Superintendent Vitti will have been here three years in just a couple months. At what point, despite the Times Union's love affair with him, will he own these troubling stats, or since he has close ties to people like Gary Chartrand who would dismantle our school system given the chance, maybe this has been his plan all along.

To read more click the link: http://jacksonville.com/news/metro/2015-07-26/story/homeschooling-grows-florida-duval-forefront

Engage NY, Duval's new reading curriculum gets panned on the Diane Ravitch blog

From the Diane Ravitch blog
This post is a description of EngageNY, the scripted curriculum written for use in New York state and now migrating to other states. Ken Wagner, former deputy commissioner of the New York State Education Department, now Rhode Island state superintendent, promises to import them to Rhode Island. New York’s new state commissioner says she used the New York curriculum with great success in Florida. Read this post and decide for yourself. Be sure to read the comments.
Here is a sample:
The same people who gave us standardized testing have now given us standardized teaching, which goes directly to the information a student can get, how the student gets it, and what the student is supposed to get out of each and every class minute. It is 19th-century educational lockstep, pushed by the White House and institutionalized by the New York governor’s office.

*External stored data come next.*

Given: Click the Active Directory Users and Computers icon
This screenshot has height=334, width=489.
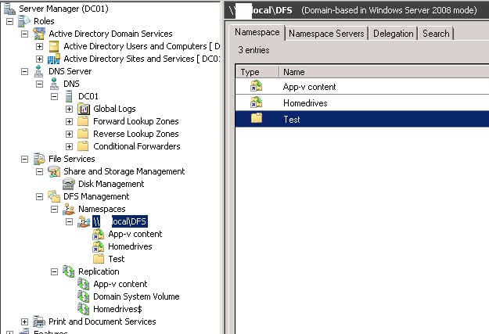Looking at the screenshot, I should [x=54, y=46].
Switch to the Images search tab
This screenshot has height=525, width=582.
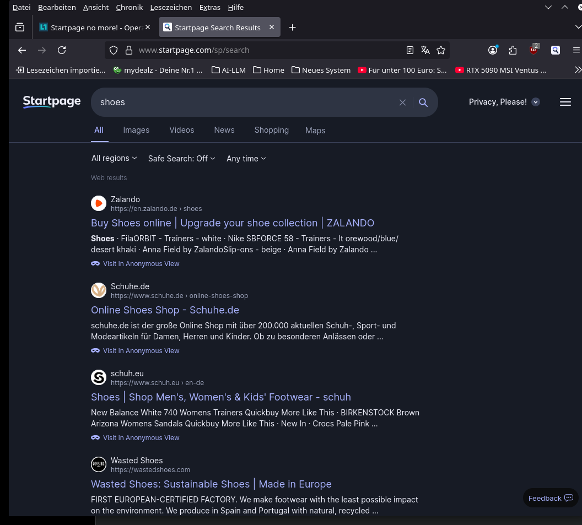pyautogui.click(x=136, y=130)
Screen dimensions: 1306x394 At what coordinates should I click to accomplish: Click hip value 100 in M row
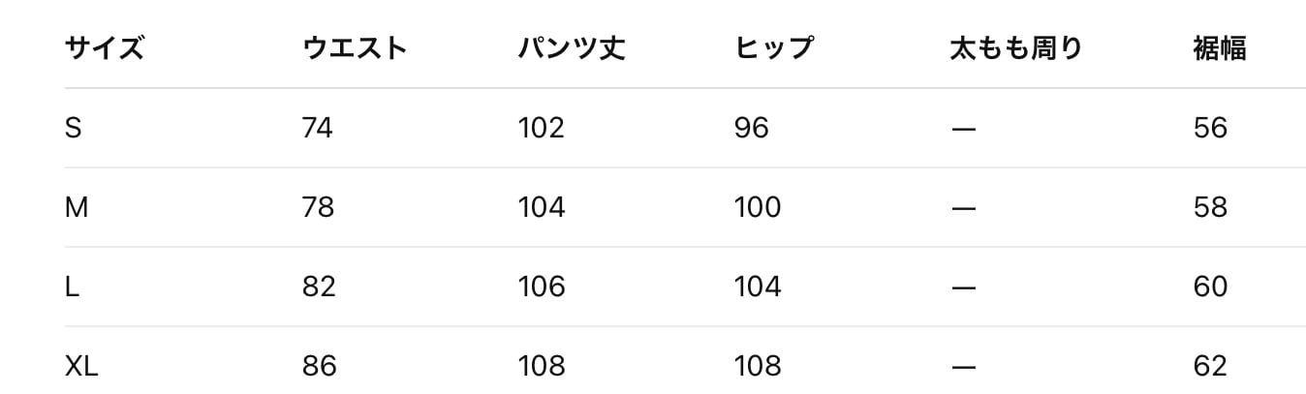click(758, 207)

If standardized testing dumbed down school and teacher evaluation, standardized teaching takes it a step further: It dumbs down the kids.

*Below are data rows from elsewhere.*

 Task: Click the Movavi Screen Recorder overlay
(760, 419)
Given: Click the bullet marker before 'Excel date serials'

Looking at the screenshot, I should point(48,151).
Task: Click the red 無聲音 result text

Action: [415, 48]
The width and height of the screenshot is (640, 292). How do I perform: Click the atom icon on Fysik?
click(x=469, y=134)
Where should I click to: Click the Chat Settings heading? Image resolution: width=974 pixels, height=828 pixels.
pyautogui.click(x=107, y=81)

The project is called “Engage New York.” It does anything but.
If, say, you are a teacher of 11th-grade English in Buffalo, you get, every 10 weeks, a thick three-ring binder with instructions on what you are to do in every class. The copy I have of one of these runs 587 pages. The volume is excruciatingly boring to read. (I cheated: I skimmed most of the pages.) I cannot imagine what it is like to be a creative and imaginative teacher hamstrung by it. Worse: I cannot imagine what it must be like to be a student in classes that now have to be taught by teachers forced to deliver this drivel or be fired.
The book is divided into teaching “modules,” which list what questions the teachers should ask, what answers they should get, and how they should respond to them. They list what words students should learn each day.
There are regular pages headed “Unit-at-a-Glance Calendar,” telling the teacher the specific lines and paragraphs to be covered in each class. There are pages listing “Activity” items for each class; each named activity includes the percentage of class time to be devoted to it. One, for example has “Activity 1: Introduction of Lesson Agenda. 5%”; Activity 2: Homework Accountability. 10%”; “Activity 3: Masterful Reading. 5%”; “Activity 4: Hamlet Act 1.2, Lines 900-110 Reading and Discussion, 60%.”
Day after day of this, class after class, minute by minute.
The questions the teachers are ordered to ask are often so banal they read like a Monty Python parody. Here is an example. The teacher is told to ask the question, “What information do you gather from the full title of the play: The Tragedy of Hamlet, Prince of Denmark?” (All teacher questions are in bold type.)
Permissible student answers are:
—The play is about a person named Hamlet.
—This is a tragic or sad play.
—Hamlet is a prince.
—This play likely takes place in Denmark.
This is drivel. The book is full of things like that. It is also full of misinformation.